Improve Bruker xml parsing by using iterparse instead of parsing the complete xml file #267

h-mayorquin · 2023-12-05T11:18:17Z

Currently the Bruker parsing of streams is failng for the files from the Clandinin conversion. The part that fails is the plane extraction as the regular expression does not match properly (the script that generates the failure is on the bottom):

Traceback (most recent call last):
  File "/home/heberto/development/roiextractors/build/dev.py", line 12, in <module>
    streams  = get_streams()
  File "/home/heberto/development/roiextractors/build/dev.py", line 11, in <lambda>
    get_streams = lambda: BrukerTiffMultiPlaneImagingExtractor.get_streams(folder_path=folder_path)
  File "/home/heberto/development/roiextractors/src/roiextractors/extractors/tiffimagingextractors/brukertiffimagingextractor.py", line 123, in get_streams
    plane_stream_names = [
  File "/home/heberto/development/roiextractors/src/roiextractors/extractors/tiffimagingextractors/brukertiffimagingextractor.py", line 124, in <listcomp>
    re.search(plane_naming_pattern, file.attrib["filename"])["stream_name"]
TypeError: 'NoneType' object is not subscriptable

roiextractors/src/roiextractors/extractors/tiffimagingextractors/brukertiffimagingextractor.py

Lines 120 to 130 in b33f00c

    
           unique_channel_ids = natsort.natsorted(set(channel_ids)) 
        
           for channel_id, channel_name in zip(unique_channel_ids, unique_channel_names): 
        
               plane_naming_pattern = rf"(?P<stream_name>Ch{channel_id}_\d+)" 
        
               plane_stream_names = [ 
        
                   re.search(plane_naming_pattern, file.attrib["filename"])["stream_name"] 
        
                   for file in xml_root.findall(f".//File") 
        
               ] 
        
               unique_plane_stream_names = natsort.natsorted(set(plane_stream_names)) 
        
               streams["plane_streams"][channel_name] = unique_plane_stream_names 
        
           return streams

Even worse reading large xml files with the current setup is terribly slow. Even commenting out the part that fails above this is the current reading speed for a ~ 30 MiB file:

(the script, added at the bottom does this five times)

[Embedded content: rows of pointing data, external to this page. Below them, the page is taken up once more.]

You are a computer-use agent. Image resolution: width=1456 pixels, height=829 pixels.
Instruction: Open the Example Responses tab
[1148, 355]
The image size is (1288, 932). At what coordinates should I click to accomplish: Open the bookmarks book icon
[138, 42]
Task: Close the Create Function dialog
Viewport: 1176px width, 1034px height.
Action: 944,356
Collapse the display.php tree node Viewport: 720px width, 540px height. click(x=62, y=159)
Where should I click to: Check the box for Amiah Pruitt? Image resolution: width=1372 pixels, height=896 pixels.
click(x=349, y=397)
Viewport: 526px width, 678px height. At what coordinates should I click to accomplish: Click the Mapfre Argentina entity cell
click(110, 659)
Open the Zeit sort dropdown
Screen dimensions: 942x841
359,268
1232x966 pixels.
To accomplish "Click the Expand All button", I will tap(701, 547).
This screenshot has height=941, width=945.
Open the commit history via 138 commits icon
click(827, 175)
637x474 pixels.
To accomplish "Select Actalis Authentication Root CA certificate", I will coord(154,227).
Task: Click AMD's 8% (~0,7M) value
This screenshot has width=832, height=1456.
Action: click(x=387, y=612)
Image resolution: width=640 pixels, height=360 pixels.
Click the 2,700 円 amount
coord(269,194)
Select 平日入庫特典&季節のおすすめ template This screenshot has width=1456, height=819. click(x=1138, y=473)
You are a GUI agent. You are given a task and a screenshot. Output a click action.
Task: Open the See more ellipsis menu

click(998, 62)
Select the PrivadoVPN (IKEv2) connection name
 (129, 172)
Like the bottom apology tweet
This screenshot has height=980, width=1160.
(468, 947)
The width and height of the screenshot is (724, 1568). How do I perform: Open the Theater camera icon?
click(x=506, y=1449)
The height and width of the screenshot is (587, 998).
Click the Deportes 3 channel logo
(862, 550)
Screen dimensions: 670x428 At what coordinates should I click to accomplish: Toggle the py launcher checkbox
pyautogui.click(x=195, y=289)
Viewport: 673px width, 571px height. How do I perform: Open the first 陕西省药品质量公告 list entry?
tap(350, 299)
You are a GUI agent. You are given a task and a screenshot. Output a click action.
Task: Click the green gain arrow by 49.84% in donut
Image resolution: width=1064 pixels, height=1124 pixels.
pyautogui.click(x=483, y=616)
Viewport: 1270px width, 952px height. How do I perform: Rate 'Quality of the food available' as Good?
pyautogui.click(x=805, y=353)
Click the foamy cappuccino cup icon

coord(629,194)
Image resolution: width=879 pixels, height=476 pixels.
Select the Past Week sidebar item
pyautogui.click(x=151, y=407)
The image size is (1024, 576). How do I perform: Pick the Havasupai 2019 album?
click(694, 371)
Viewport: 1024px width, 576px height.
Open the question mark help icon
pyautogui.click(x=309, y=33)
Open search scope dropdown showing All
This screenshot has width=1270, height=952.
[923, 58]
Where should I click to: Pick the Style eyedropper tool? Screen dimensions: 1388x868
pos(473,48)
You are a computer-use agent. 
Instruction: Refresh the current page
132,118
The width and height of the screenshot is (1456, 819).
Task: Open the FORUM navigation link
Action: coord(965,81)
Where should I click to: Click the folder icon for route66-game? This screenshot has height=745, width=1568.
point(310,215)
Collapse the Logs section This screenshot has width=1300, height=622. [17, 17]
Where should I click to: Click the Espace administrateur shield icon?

Execution times: ['9.278', '8.280', '8.254', '8.178', '8.191']
Average time: 8.436
Standard deviation: 0.472

This PR fixes the regular expression and uses iterparse to read the file faster. It only reads the information that is needed instead of parsing the whole file to extract the information from the first Sequence. This reduces xml metadata extraction drastically:

Execution times: ['0.011', '0.002', '0.002', '0.002', '0.002']
Average time: 0.004
Standard deviation: 0.004

So a thousand-fold improvement with large xml files.

The script:

import timeit
from pathlib import Path
from roiextractors.extractors.tiffimagingextractors.brukertiffimagingextractor import BrukerTiffMultiPlaneImagingExtractor
from statistics import mean, stdev

# Define the folder path
folder_path = Path("/media/heberto/One Touch/Clandinin-CN-data-share/brezovec_example_data/imports/20200228/fly3/func_0/TSeries-02282020-0943-001")
assert folder_path.is_dir()

# Define the function to be timed
get_streams = lambda: BrukerTiffMultiPlaneImagingExtractor.get_streams(folder_path=folder_path)
# streams  = get_streams()
# print(f"{streams=}")

# Time the execution
num_executions = 5
times = timeit.repeat(get_streams, number=1, repeat=num_executions)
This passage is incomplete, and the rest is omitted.